Stockholders' Equity (Deficit)
|12 Months Ended|
Dec. 31, 2016
|Stockholders' Equity (Deficit)||
7. Stockholders’ Deficit
Reverse Stock Split
On June 30, 2016, the Company’s stockholders approved a reverse stock split of the Company’s issued and outstanding shares of common stock at a ratio of 1-for-15, 1-for-20, 1-for-25, 1-for-30, 1-for-35 or 1-for-40, with the specific ratio and effective time of the reverse stock split to be determined by the Company’s Board of Directors. On July 21, 2016, the Company’s Board of Directors approved a 1-for-40 reverse stock split of its issued common stock, which was effectuated on July 26, 2016. The reverse stock split did not cause an adjustment to the par value of the authorized shares of common stock. As a result of the reverse stock split, the share and per-share amounts under the Company’s various share-based compensation plans, share-based compensatory contracts and warrants with third parties were adjusted. No fractional shares were issued in connection with the reverse stock split. In lieu of issuing fractional shares, the Company remitted approximately $4,800 to affected stockholders. All disclosure of common shares and per share data in the accompanying consolidated financial statements and related notes have been adjusted retroactively to reflect the reverse stock split for all periods presented.
September 2016 Private Placement
On September 2, 2016, the Company completed the 2016 PIPE, pursuant to the terms of a Securities Purchase Agreement dated August 31, 2016 (the “Purchase Agreement”), by and among the Company and certain investors (collectively, the “Investors”). At the closing, in accordance with the terms and conditions of the Purchase Agreement, the Company sold to the Investors an aggregate of 851,000 units (the “Units”), with each Unit consisting of: (i) one share of the Company’s common stock; and (ii) a warrant to purchase 0.90 shares of the Company’s common stock (each, a “Warrant” and collectively, the “Warrants”).

Tasks =>
1. According to the stockholders' deficit note, what reverse stock split ratio did the Board of Directors approve on July 21, 2016?
2. Write the next part of the stockholders' deficit note, picking up right after its last sentence.

Data =>
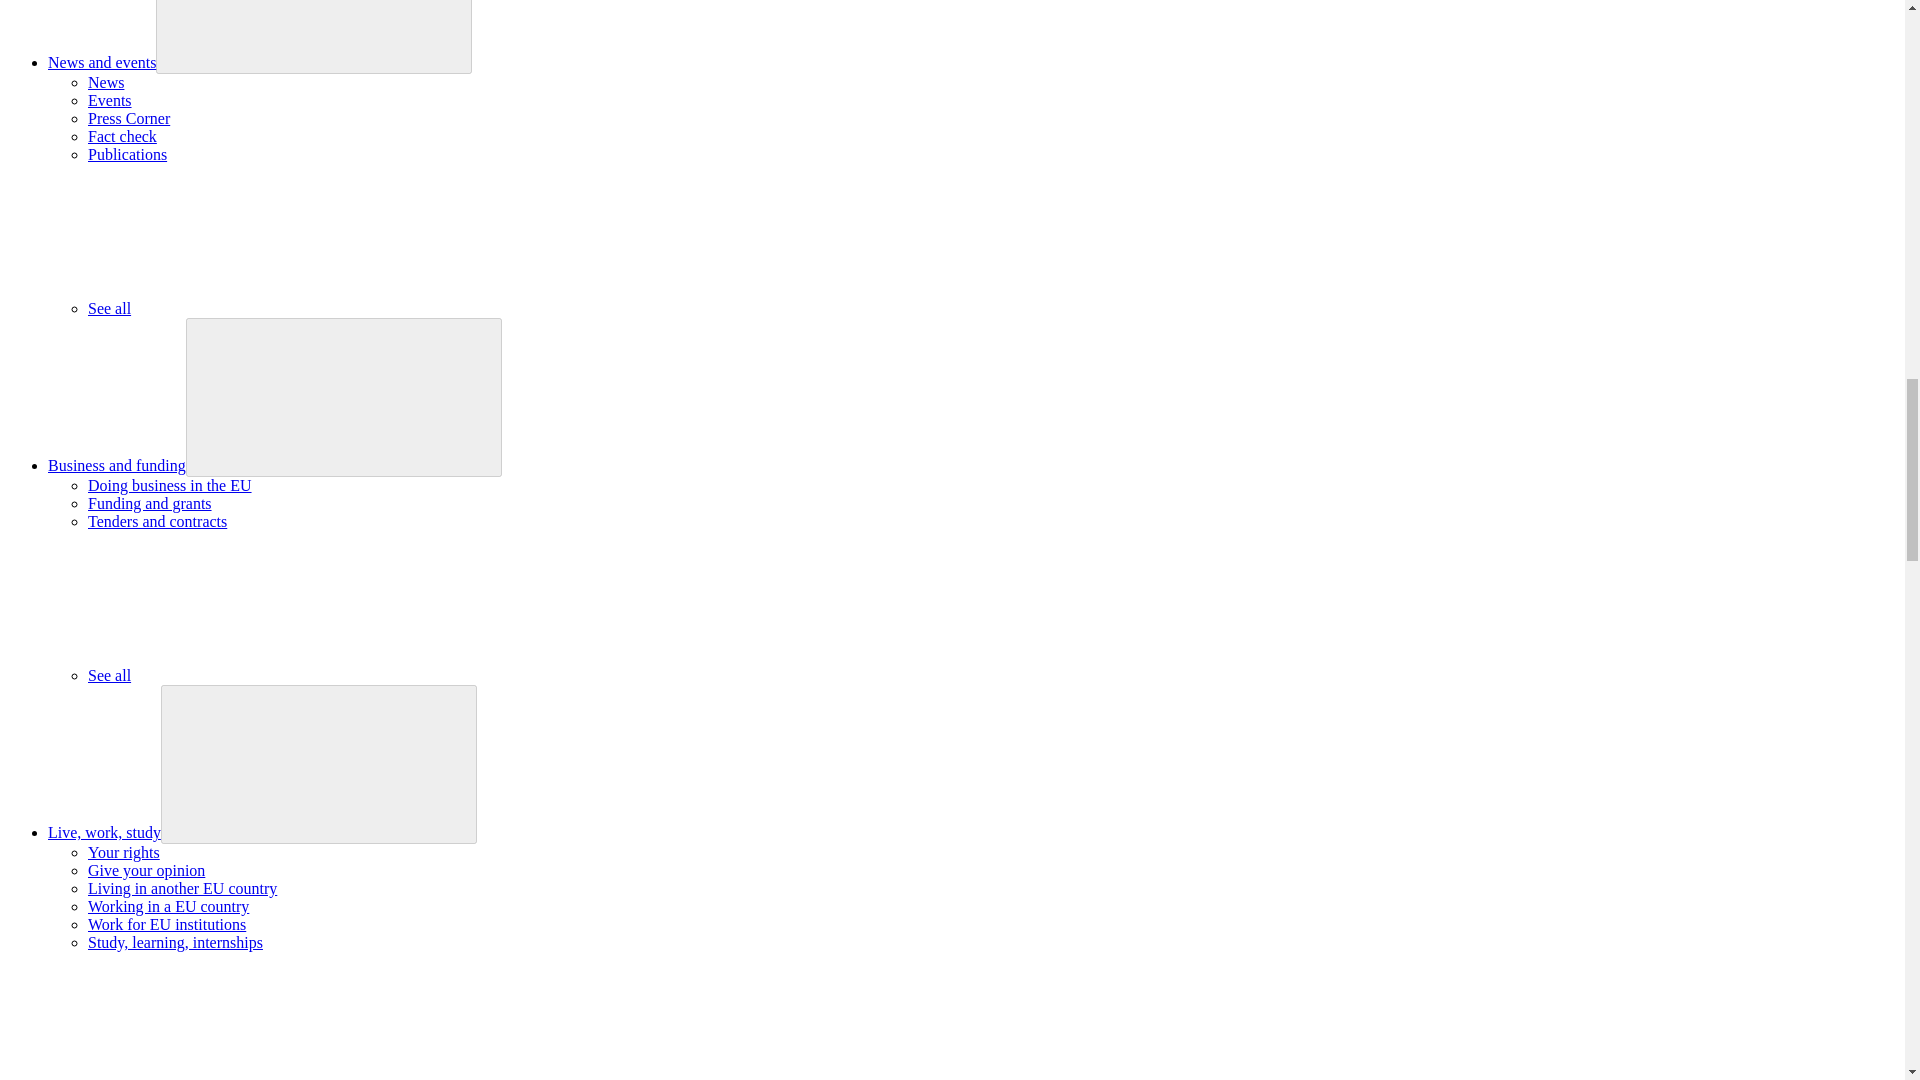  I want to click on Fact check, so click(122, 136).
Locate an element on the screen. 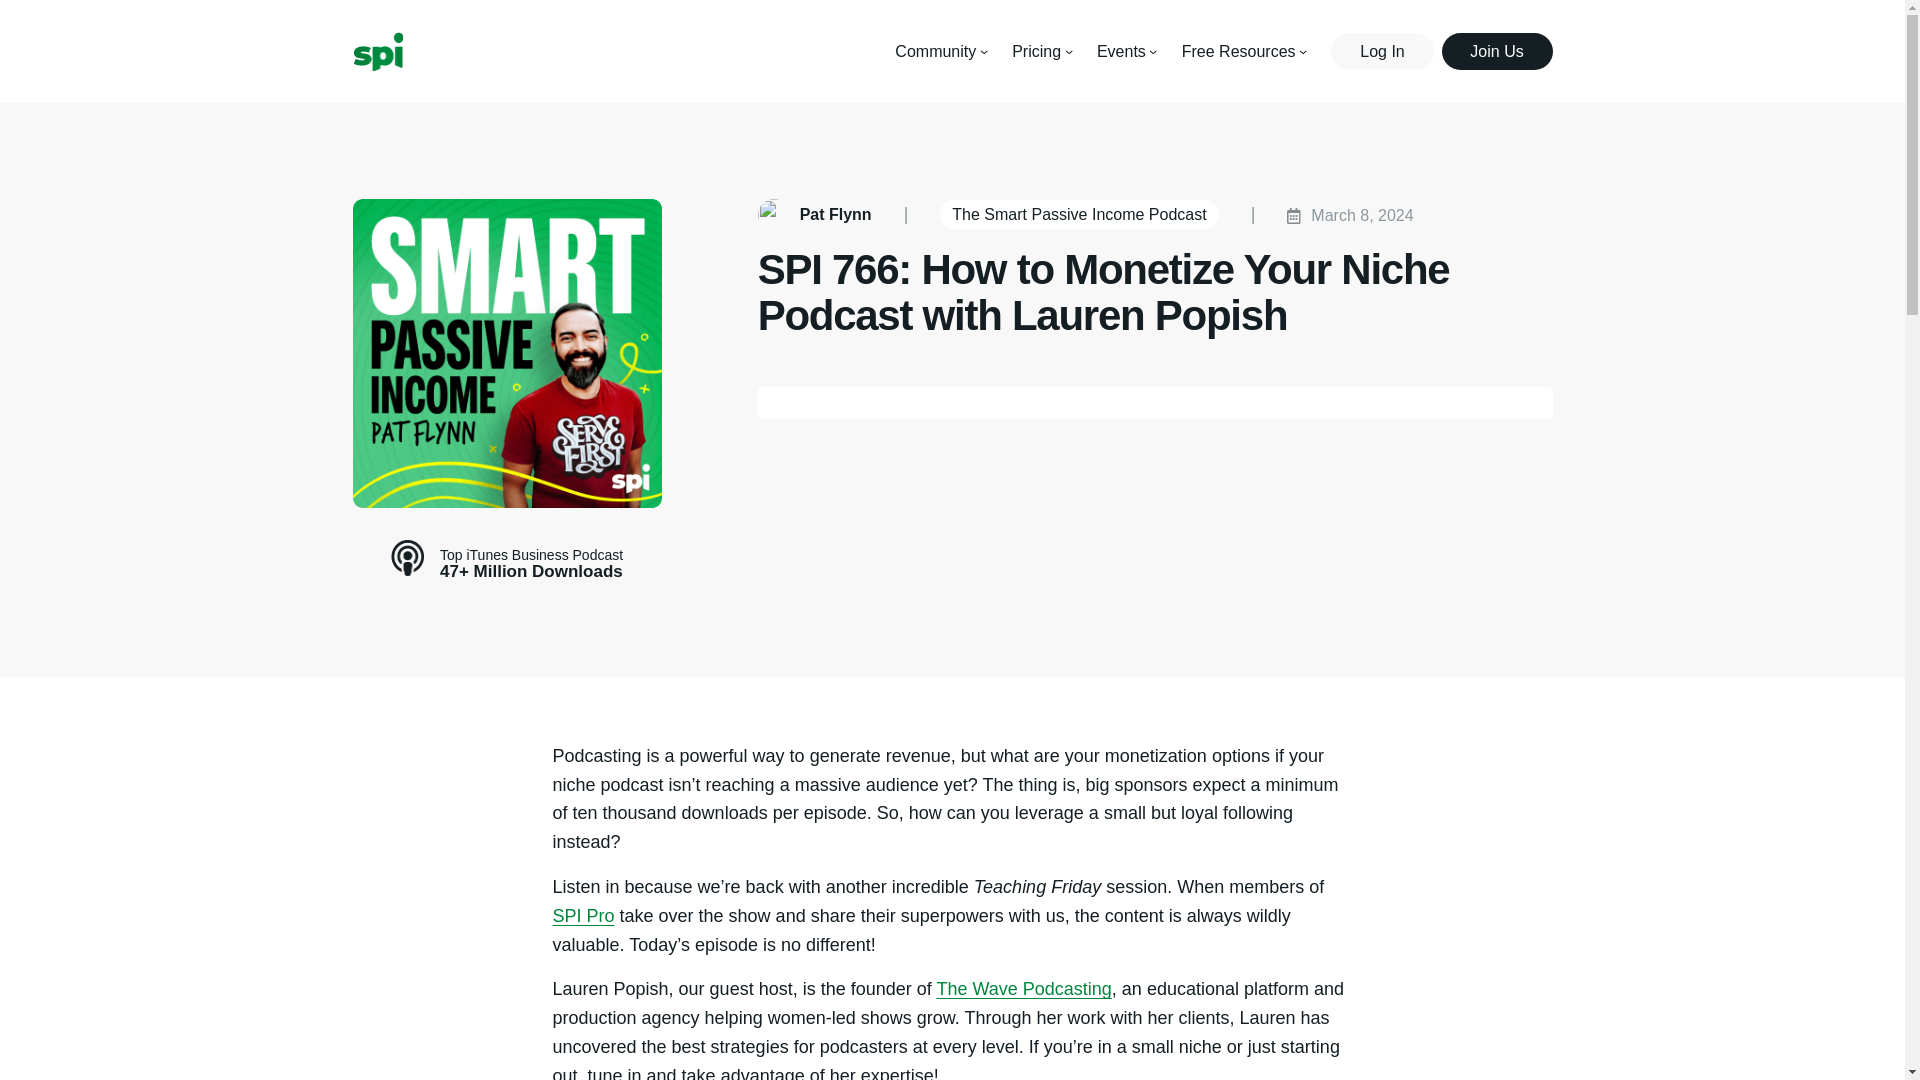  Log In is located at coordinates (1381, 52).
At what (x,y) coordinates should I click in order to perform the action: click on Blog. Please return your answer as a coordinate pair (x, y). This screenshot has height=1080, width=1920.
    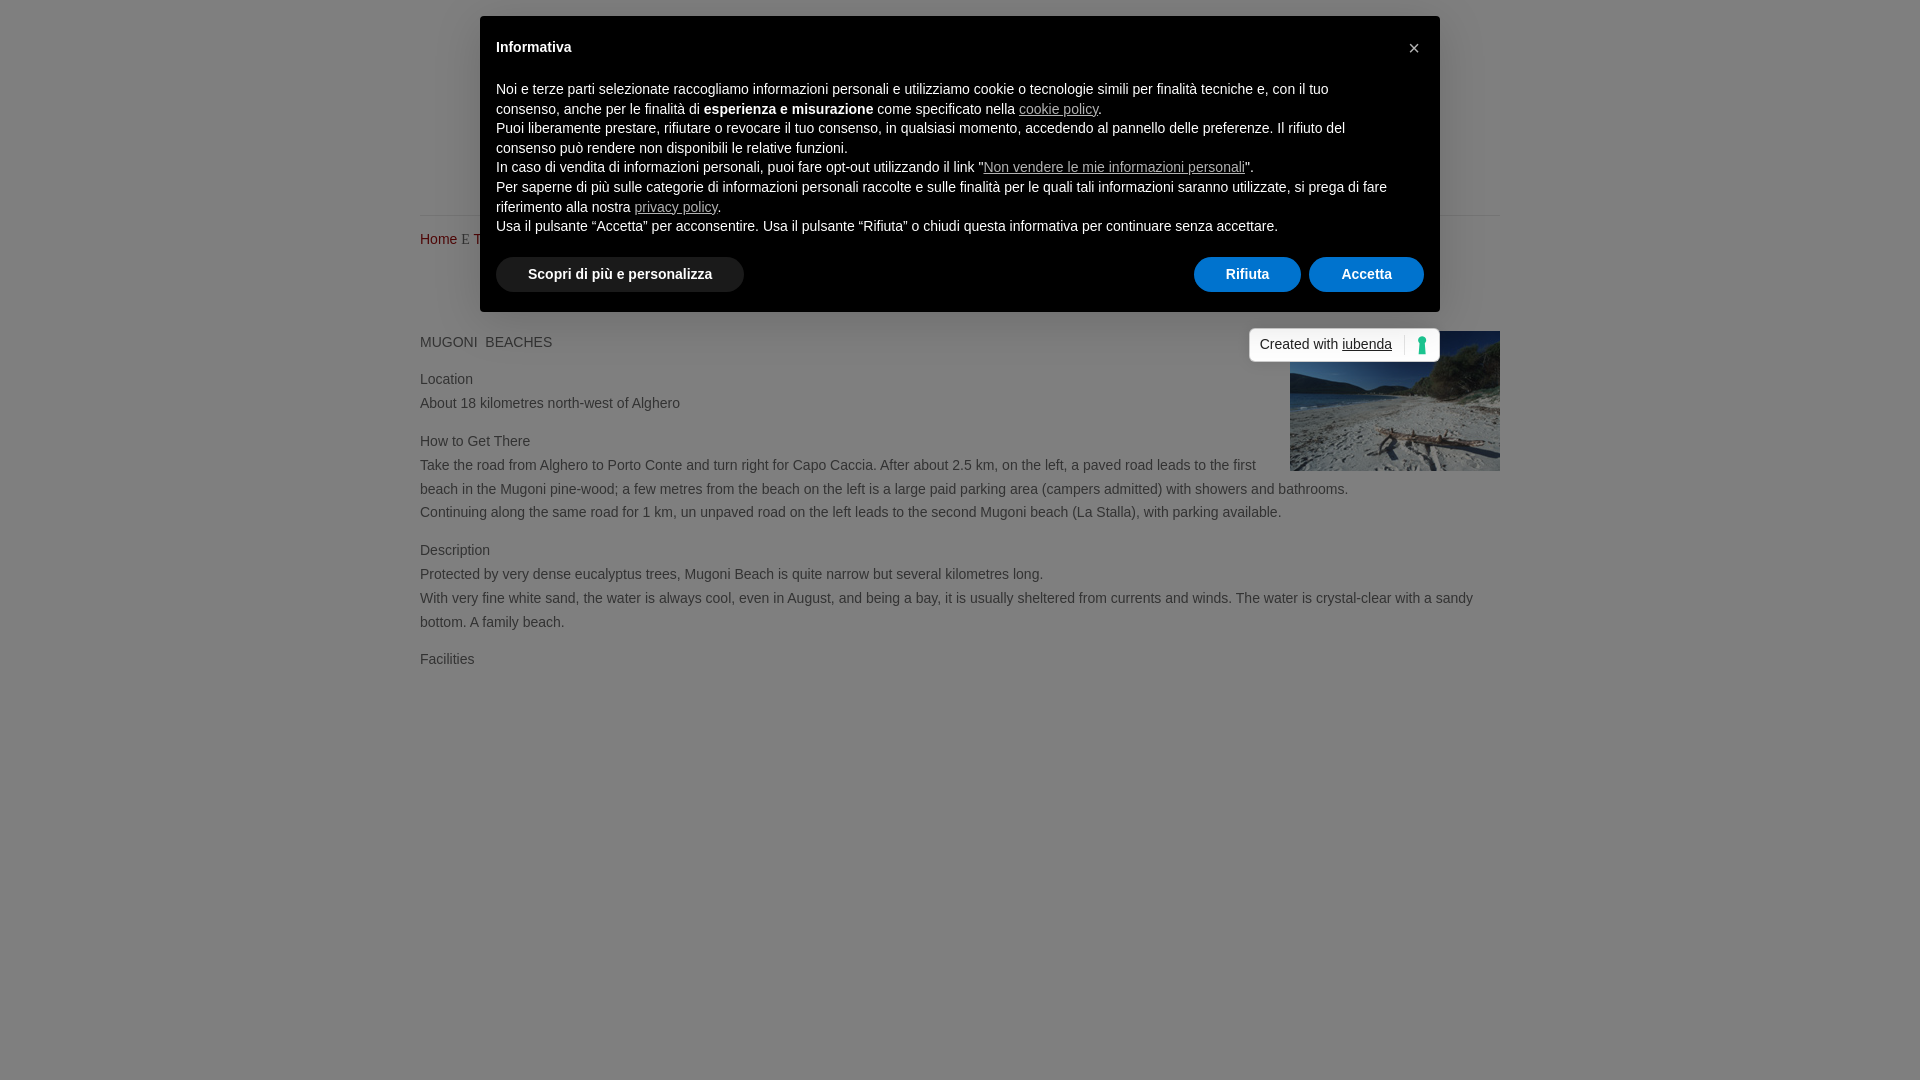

Answers for this exercise =>
1. 1-for-40

2.
In connection with the sale of the Units, the Company received aggregate gross proceeds of approximately $4.25 million, before deducting placement agents’ fees and offering expenses aggregating approximately $418,000. In addition, the placement agents for the 2016 PIPE received, in the aggregate, warrants (“Placement Agent Warrants”) to purchase up to 29,680 shares of common stock.
The Purchase Agreement contains representations and warranties by the Company and the Investors and covenants of the Company and the Investors (including indemnification from the Company in the event of breaches of its representations and warranties), which the Company believes are customary for transactions of this type.
Registration Rights Agreement
The Registration Rights Agreement required the Company to prepare and file a registration statement (the “Registration Statement”) with the SEC under the Securities Act of 1933, as amended, covering the resale of the shares of common stock to be issued to the Investors under the Purchase Agreement, as well as the shares of common stock underlying the Warrants and the Placement Agent Warrants. The Company was required to file such Registration Statement on or before October 2, 2016, and was required to use its best efforts to have the Registration Statement declared effective as soon as practicable. The Company filed the Registration Statement on September 30, 2016, and the Registration Statement was declared effective by the SEC on October 11, 2016, both dates being in conformity with the foregoing requirements. Pursuant to the Registration Rights Agreement, if the Company fails to continuously maintain the effectiveness of the Registration Statement (with certain permitted exceptions), the Company will incur certain liquidated damages to the Investors. The Registration Rights Agreement also contains mutual indemnifications by the Company and each Investor, which the Company believes are customary for transactions of this type.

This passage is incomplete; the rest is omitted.